In [6]:
def play_vlc_file(fp):
    import vlc, time
    vlc_instance = vlc.Instance()
    player = vlc_instance.media_player_new()
    media = vlc_instance.media_new(fp)
    player.set_media(media)
    player.play()
    time.sleep(1.5)
    duration = player.get_length() / 1000
    time.sleep(duration)

In [56]:
import IPython
import os
from openai import OpenAI
import speech_recognition as sr

from settings import OPENAI_API_KEY


class SpeechBot:
    def __init__(
            self, 
            audio_handling_prompt,
            tp_model_name='gpt-4',
            stt_model_name='whisper-1',
            tts_model_name='tts-1',
            tts_voice='alloy'
        ):
        self.recognizer = sr.Recognizer()
        self.client = OpenAI(
            api_key=OPENAI_API_KEY,
        )

        self.audio_handling_prompt = audio_handling_prompt
        self.stt_model_name = stt_model_name
        self.tp_model_name = tp_model_name
        self.tts_model_name = tts_model_name
        self.tts_voice = tts_voice

        self.messages = [
            {
                "role": "system",
                "content": audio_handling_prompt
            }
        ]
    
    def listen(self):
        """Capture audio from the microphone until the user stops speaking and return as text."""
        with sr.Microphone() as source:
            print("Listening...")
            self.recognizer.adjust_for_ambient_noise(source)
            
            # Listen continuously until the user stops speaking
            audio = self.recognizer.listen(source, phrase_time_limit=None, timeout=None)
            audio_file_path = 'data/audio.wav'
            with open(audio_file_path, 'wb') as f:
                f.write(audio.get_wav_data())

        try:
            print("Recognizing...")
            response = self.client.audio.transcriptions.create(
                file=open(audio_file_path, 'rb'),
                model=self.stt_model_name
            )
            print(response)
            text = response.text.strip()

            self.messages.append({
                "role": "user",
                "content": text
            })

            os.remove(audio_file_path)
            
            print(f"You said: {text}")
            return text
        except sr.UnknownValueError:
            print("Sorry, I did not understand that.")
            return ""
        except sr.RequestError:
            print("Sorry, there seems to be a problem with the service.")
            return ""
    
    def process_text(self):
        response = self.client.chat.completions.create(
            model=self.tp_model_name,
            messages=self.messages,
        )
        response_text = response.choices[0].message.content.strip()
        self.messages.append({
            "role": "assistant",
            "content": response_text
        })
        print("Assistant:", response_text)
        return response_text
    
    def speak(self, text):
        speech_file_path = 'data/speech.mp3'
        with self.client.audio.speech.with_streaming_response.create(
            model=self.tts_model_name,
            voice=self.tts_voice,
            input=text
        ) as response: 
            response.stream_to_file(speech_file_path)
        
        IPython.display.Audio(speech_file_path)
        # os.remove(speech_file_path)

    def run(self):
        while True:
            text = self.listen()
            if not text:
                continue
            response = self.process_text()
            
            self.speak(response)
            break

In [57]:
AUDIO_HANDLING_PROMPT = \
"""
You are a sales expert at a jobs search company.
You speak to a customers to sell a service that provides highly accurate job recommendations to companies seeking to hire highly qualified and relevant candidates.
You are trying to sell a new service that uses a new machine learning algorithm to provide accurate job recommendations.
You need to respond to the customer, ask questions to understand their needs, and explain how the new service can help them.
"""

sales_agent = SpeechBot(AUDIO_HANDLING_PROMPT)

In [58]:
sales_agent.run()

Listening...
Recognizing...
Transcription(text='What are you selling today?')
You said: What are you selling today?
Assistant: Hello!
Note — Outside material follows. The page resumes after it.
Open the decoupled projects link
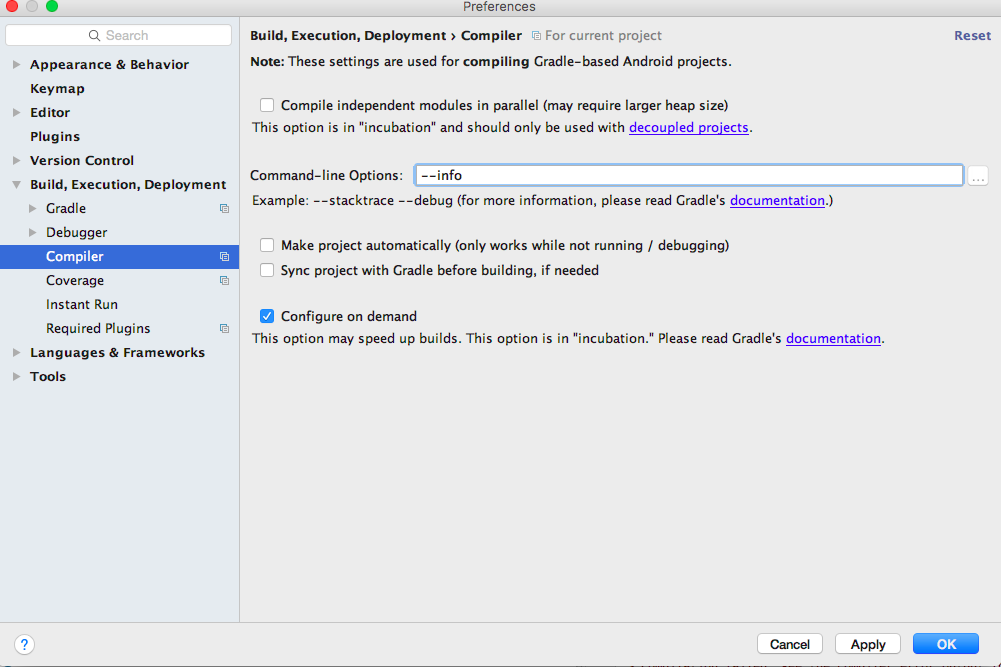Image resolution: width=1001 pixels, height=667 pixels. tap(688, 128)
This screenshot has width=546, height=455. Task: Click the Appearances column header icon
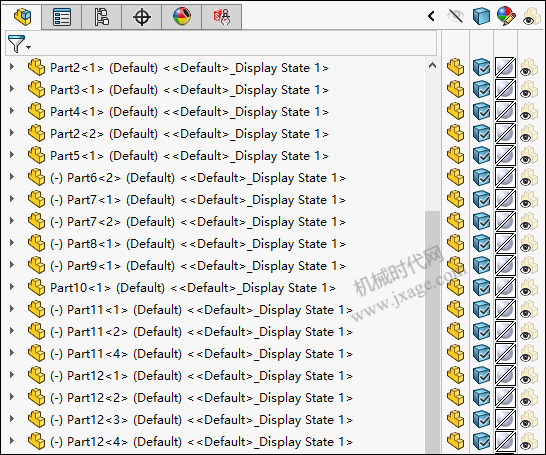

Today, we're introducing a revolutionary new service that uses cutting-edge machine learning algorithms to greatly improve your company's hiring process. This service provides highly accurate job recommendations, narrowing down the pool of candidates to ones that are the best match for your specific needs. 

Before we go further, could you please share the major challenges your company currently faces when trying to hire new employees? It'll help us understand your needs better and demonstrate how our new service can solve these issues for you.